Question

A man spends $ \frac{2}{5} $ of his salary on rent, $ \frac{1}{4} $ on food, and $ \frac{1}{10} $ on transportation. What fraction of his salary is left?

• A. \( \frac{11}{20} \)
• B. \( \frac{1}{4} \)
• C. \( \frac{9}{20} \)
• D. \( \frac{13}{20} \)

Hint:

Always convert all fractions to have a common denominator when adding or subtracting. Double-check for any errors in options if your math is consistent but no choice matches.

Answer 1

The Correct Option is B

Let's determine the fraction of the salary that is left after a man has covered his expenses. We'll calculate the total fraction spent and subtract it from the whole salary.

First, the fraction spent on rent is \( \frac{2}{5} \), food is \( \frac{1}{4} \), and transportation is \( \frac{1}{10} \). The total fraction spent is:

\[ \frac{2}{5} + \frac{1}{4} + \frac{1}{10} \] 

To add these fractions, we need a common denominator. The least common multiple of 5, 4, and 10 is 20.

Convert each fraction to have a denominator of 20:

• For \( \frac{2}{5} \): Multiply numerator and denominator by 4 → \( \frac{2 \times 4}{5 \times 4} = \frac{8}{20} \)
• For \( \frac{1}{4} \): Multiply numerator and denominator by 5 → \( \frac{1 \times 5}{4 \times 5} = \frac{5}{20} \)
• For \( \frac{1}{10} \): Multiply numerator and denominator by 2 → \( \frac{1 \times 2}{10 \times 2} = \frac{2}{20} \)

Add the fractions:

\[ \frac{8}{20} + \frac{5}{20} + \frac{2}{20} = \frac{15}{20} \]

The total fraction spent is \( \frac{15}{20} \) of the salary. Therefore, the fraction of the salary that is left is the remaining part of the whole:

\[ 1 - \frac{15}{20} = \frac{20}{20} - \frac{15}{20} = \frac{5}{20} \]

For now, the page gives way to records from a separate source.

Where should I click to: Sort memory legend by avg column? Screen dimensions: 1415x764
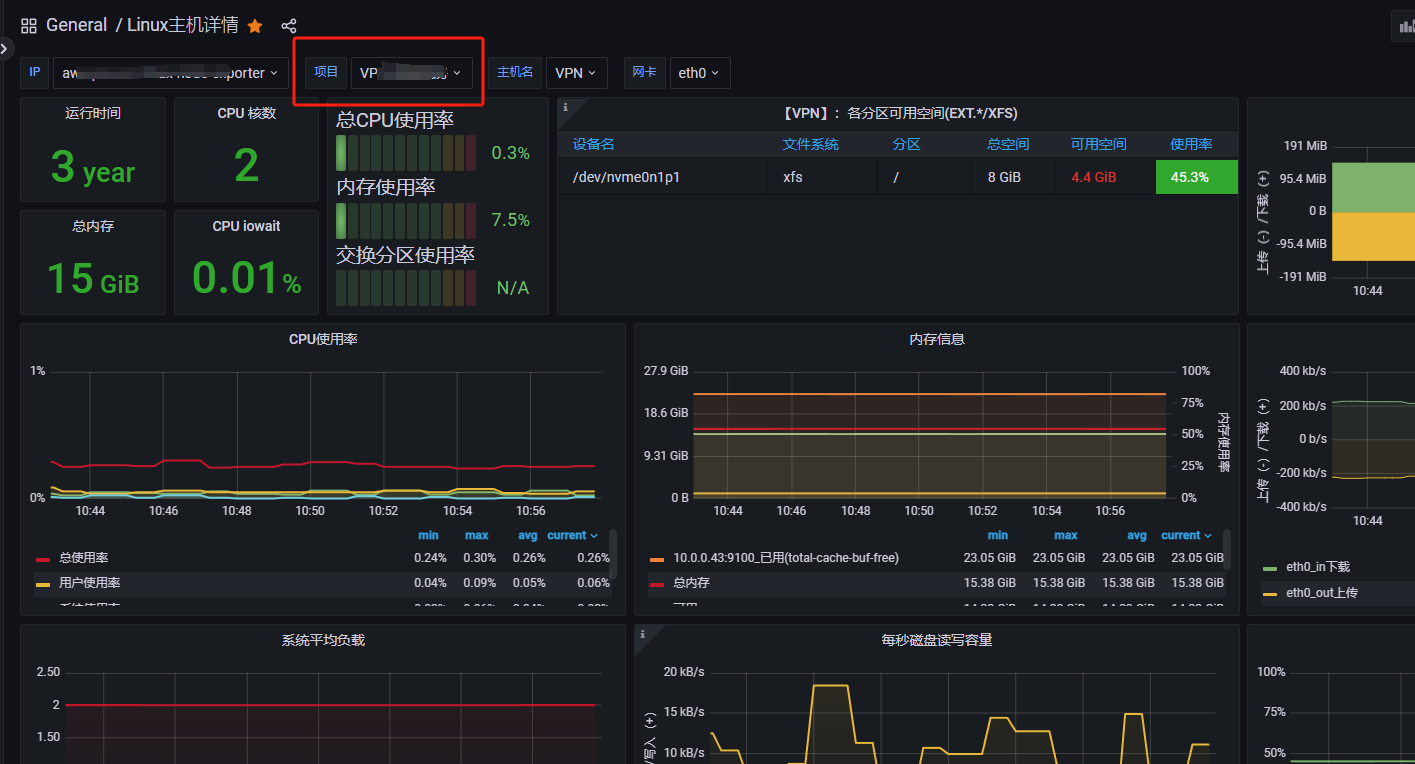[x=1137, y=535]
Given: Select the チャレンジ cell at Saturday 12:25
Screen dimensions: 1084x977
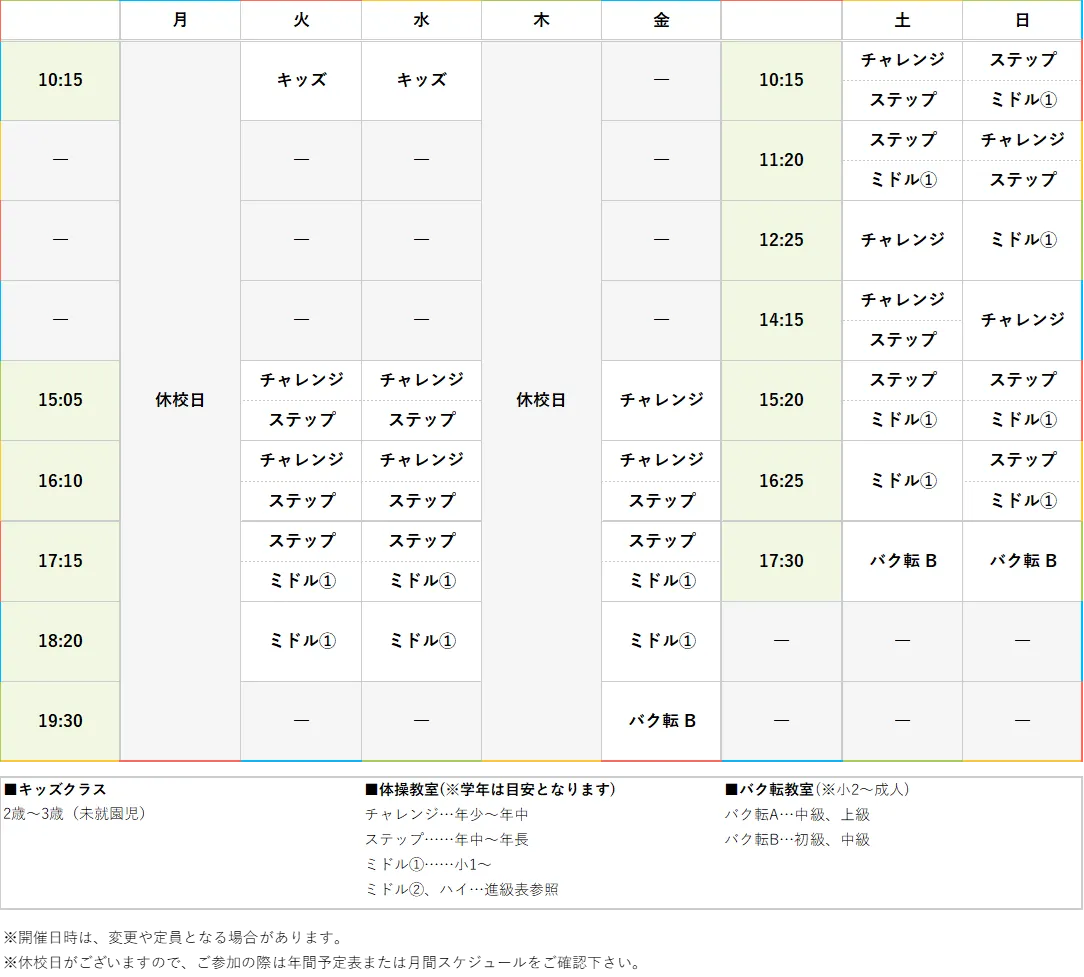Looking at the screenshot, I should click(901, 240).
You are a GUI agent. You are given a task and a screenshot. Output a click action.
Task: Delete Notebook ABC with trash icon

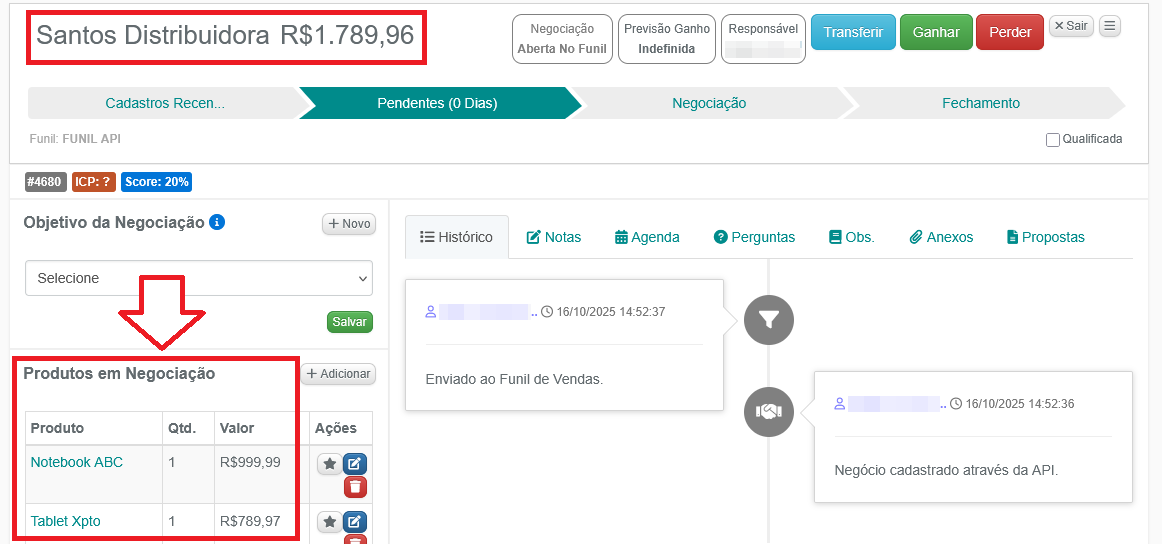355,487
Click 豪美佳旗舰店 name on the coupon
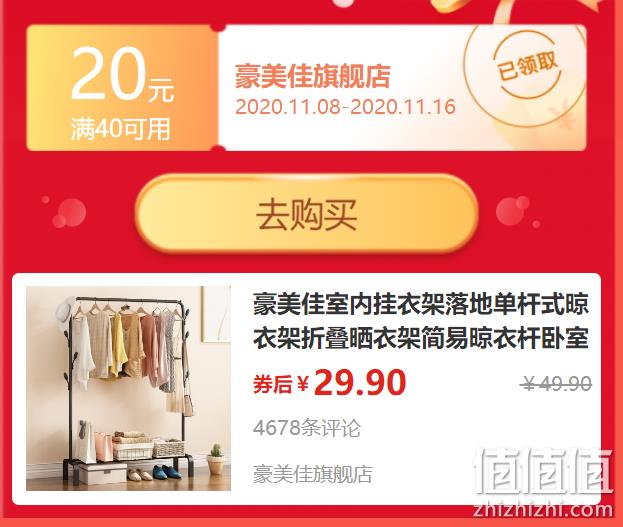The image size is (623, 527). click(313, 76)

To simplify \( \frac{5}{20} \), divide both the numerator and denominator by their greatest common divisor, which is 5:

\[ \frac{5 \div 5}{20 \div 5} = \frac{1}{4} \]

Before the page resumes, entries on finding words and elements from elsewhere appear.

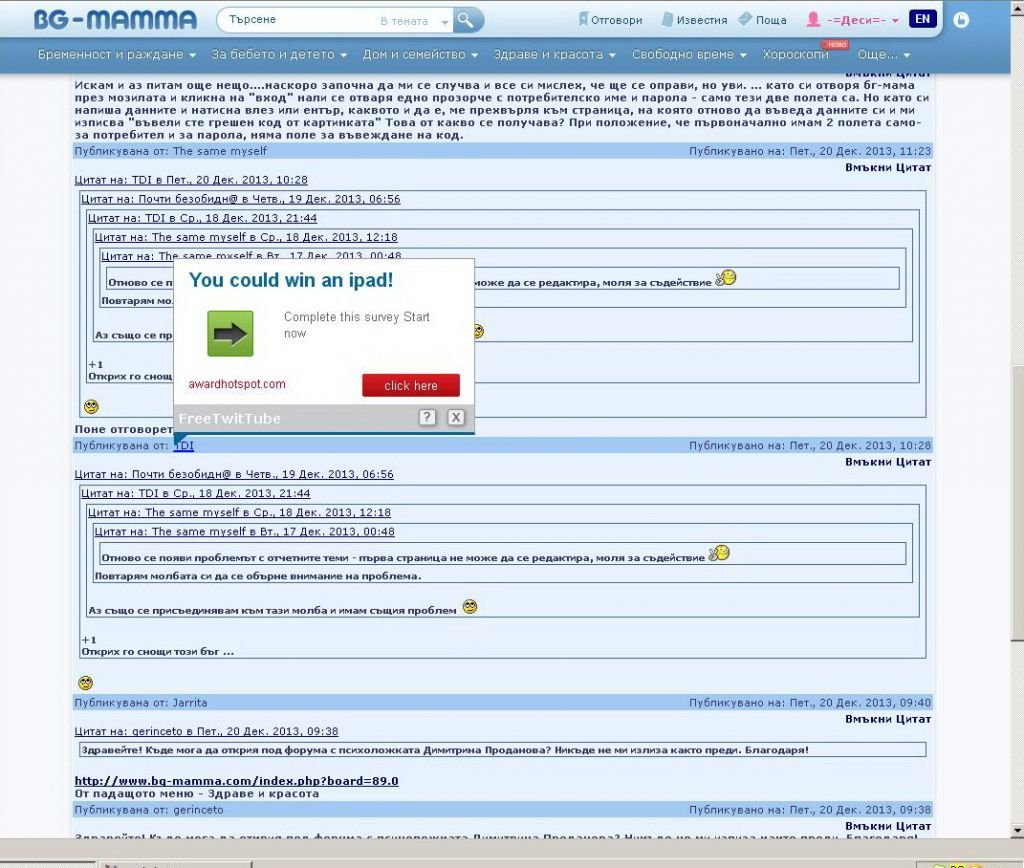Close the FreeTwitTube ad popup

(x=456, y=417)
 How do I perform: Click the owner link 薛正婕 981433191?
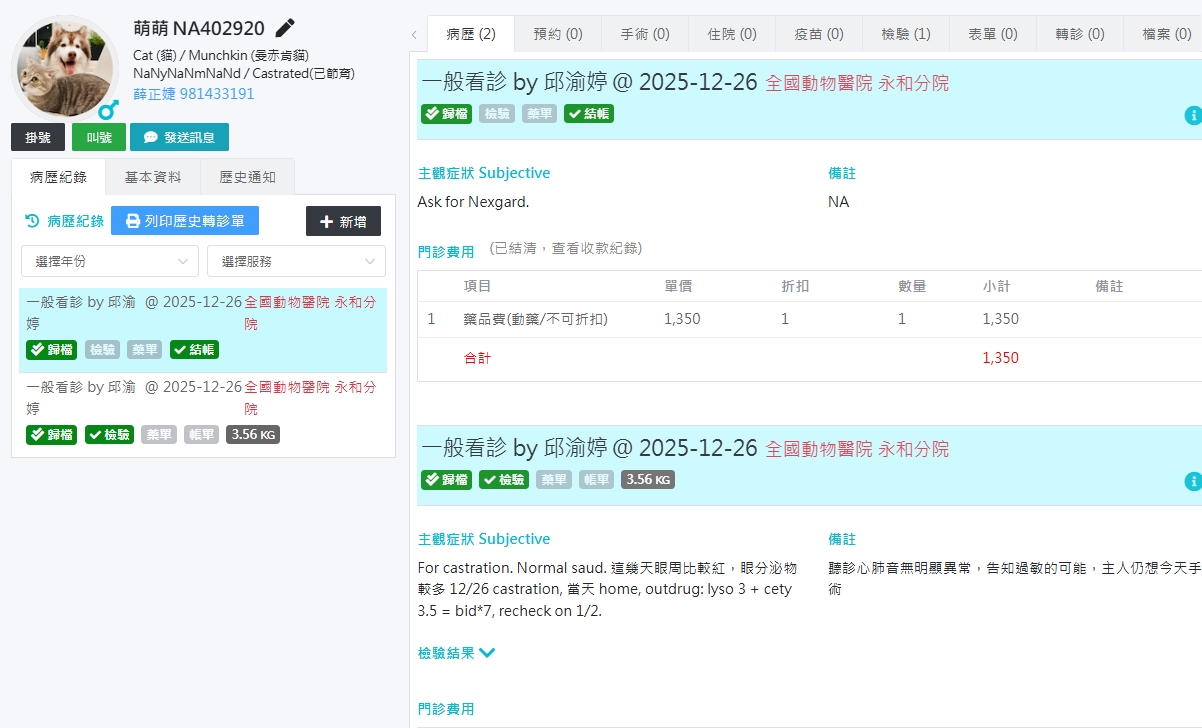[x=193, y=93]
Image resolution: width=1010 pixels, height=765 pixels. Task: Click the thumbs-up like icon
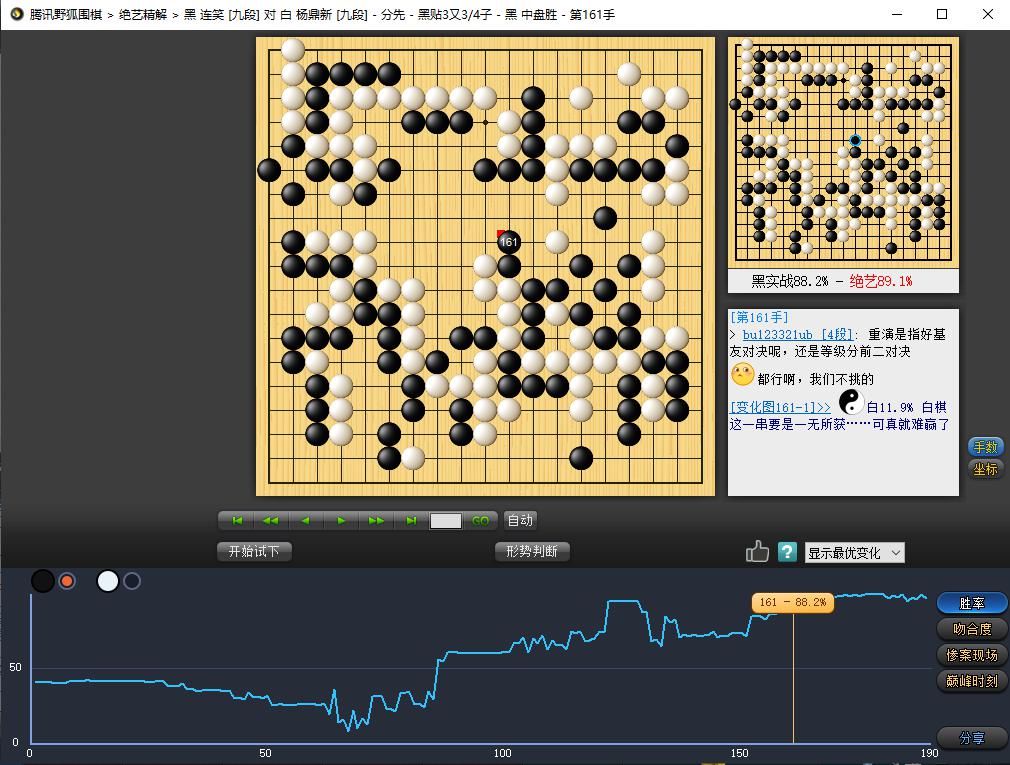point(757,552)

Thus, the fraction of the salary that is left is \( \frac{1}{4} \).

Answer 2

To solve the problem, we need to find the fraction of the salary remaining after the man spends on rent, food, and transportation.

1. Understanding the Concepts:

- Fraction of Salary Spent: Sum of fractions spent on different items.
- Fraction Left: Total salary (1) minus the sum of fractions spent.

2. Given Values:

- Rent = \( \frac{2}{5} \)
- Food = \( \frac{1}{4} \)
- Transportation = \( \frac{1}{10} \)

3. Calculating the Fraction Left:

Sum of fractions spent: \[ \frac{2}{5} + \frac{1}{4} + \frac{1}{10} = \frac{8}{20} + \frac{5}{20} + \frac{2}{20} = \frac{15}{20} = \frac{3}{4} \] Fraction left: \[ 1 - \frac{3}{4} = \frac{1}{4} \]

Final Answer:

The fraction of his salary left is \(\frac{1}{4}\).